ふじき いちばん気をつけたのは、英語混じりの日本語を話すヘブンの台詞。「片言」であること、うまく喋れないことを笑いにすることは、絶対にしないと決めていました。

――個人的には、むしろヘブンが英語で話す場面のほうが面白いシーンが多かった印象があります。英語のディクテーションの授業の教材に、錦織(吉沢亮)に向けた愚痴を使うとか。視聴者から人気が高く、ふじきさんご自身もお気に入りという第8週(「クビノ、カワ、イチマイ。」/松岡一史D演出)の、「ビア(beer)」のシーンもそうでした。

ADVERTISEMENT

ふじき 「What's this?」とか「Not カマー! Beer,beer!」とか(笑)。台本をきっちりと体現してくれたトミーさんが素晴らしかったです。あのシーン、髙石さんの「カマー」「ヒエー」「ゴマー」とかの言い方は面白かったんですけど、現象自体は特に面白いというものではなくて。書きながら「こうなるだろうな」というのはわかるんです。あそこは、ヘブンが真面目に、本当に困惑している感じが面白いんですよね。「いや違うんだ! わかってくれよ」「これじゃないだろう!」みたいなところが。
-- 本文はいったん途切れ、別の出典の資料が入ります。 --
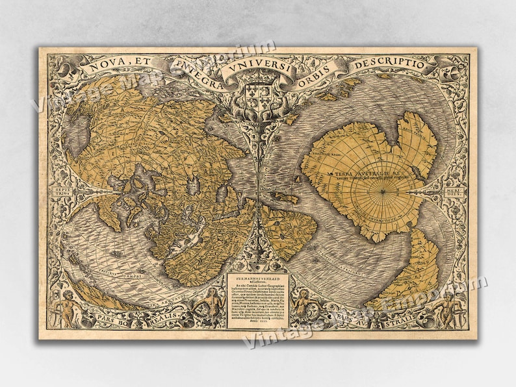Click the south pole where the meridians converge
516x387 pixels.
(x=384, y=192)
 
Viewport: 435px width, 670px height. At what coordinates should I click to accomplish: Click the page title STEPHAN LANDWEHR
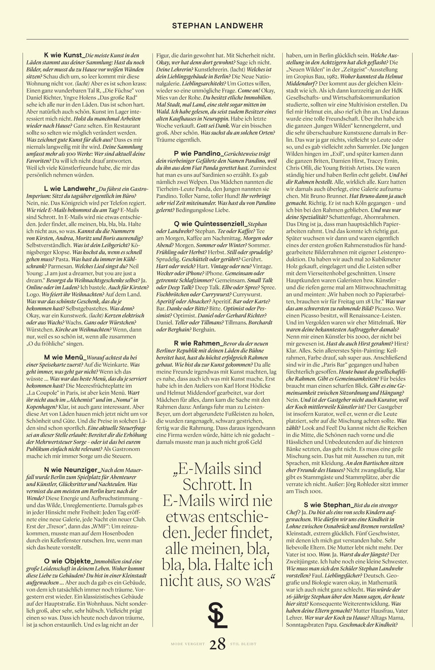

大真面目に困惑するヘブンが面白かった「ビア」のシーン ©NHK

 僕は脚本を書く時、やってる本人たちはいたって真面目なんだけれど、傍から見ればちょっとズレてたり滑稽だったりする、ということを大事にしていて。「ビア」のシーンも、髙石さんとトミーさんが真面目にやってくれたのが面白かったですね。

――「ジゴク」「シブシブ」「アバヨ!」とか、銀二郎(寛一郎)にちょっと嫉妬して「フトン」と呼ぶとか、ヘブンのワードチョイスも面白かったです。こういうワードは普段から書き溜めていたりするのでしょうか。

ふじき 僕はそれをやらないんです。脚本を書きながら浮かんでくることがほとんどです。キャラクターが自然に喋り出して、「この人だったらこう言うだろう」という言葉を書かせてくれるというか。「あれを言わせよう」と狙って書いたりすると、結局嘘の言葉になっていくので。

「『こういうこともする人だよな』と思って(笑)」

――「異人だから」ではなく、ヘブンだからこその言葉であると。「やってる本人大真面目」で思い出されるのがやはり、第2週(「ムコ、モラウ、ムズカシ。」/村橋直樹チーフD演出)でトキのために司之介が散切り頭にしてきたお見合いのエピソードです。あそこでも村橋さんは、北川景子さん(タエ役)や堤真一さん(傳役)に「岡部さんを真似してください」とおっしゃったそうですが。

見合い相手から「古臭い武家の娘」と言われて断られぬよう、トキのために散切り頭にしてきた司之介(岡部たかし) ©NHK

ふじき それで皆さんすぐに掴んでいただいたことが映像を見てもわかって、ありがたかったです。でも岡ちゃんの芝居って、松野家・雨清水家を演じる皆さんの中でもひときわ大きいんですよね。司之介なりに真面目に生きてはいるんだけれど。

 これはまだ司之介が髷を結っているシーンですが、松野家の3人に席を外させて、傳とタエがトキに婿を取ることをやめて嫁入りを勧めるシーン。「あのあの話」をするのではないかと気が気でない司之介が、立ち聞きをするために部屋に近づく際、「抜き足差し足」みたいな感じで大股で歩いてるんです。だけど、僕はそんな指示を台本には書いてなくて。予告編であの大股歩きを見た時、「こういうこともする人だよな」と思って(笑)。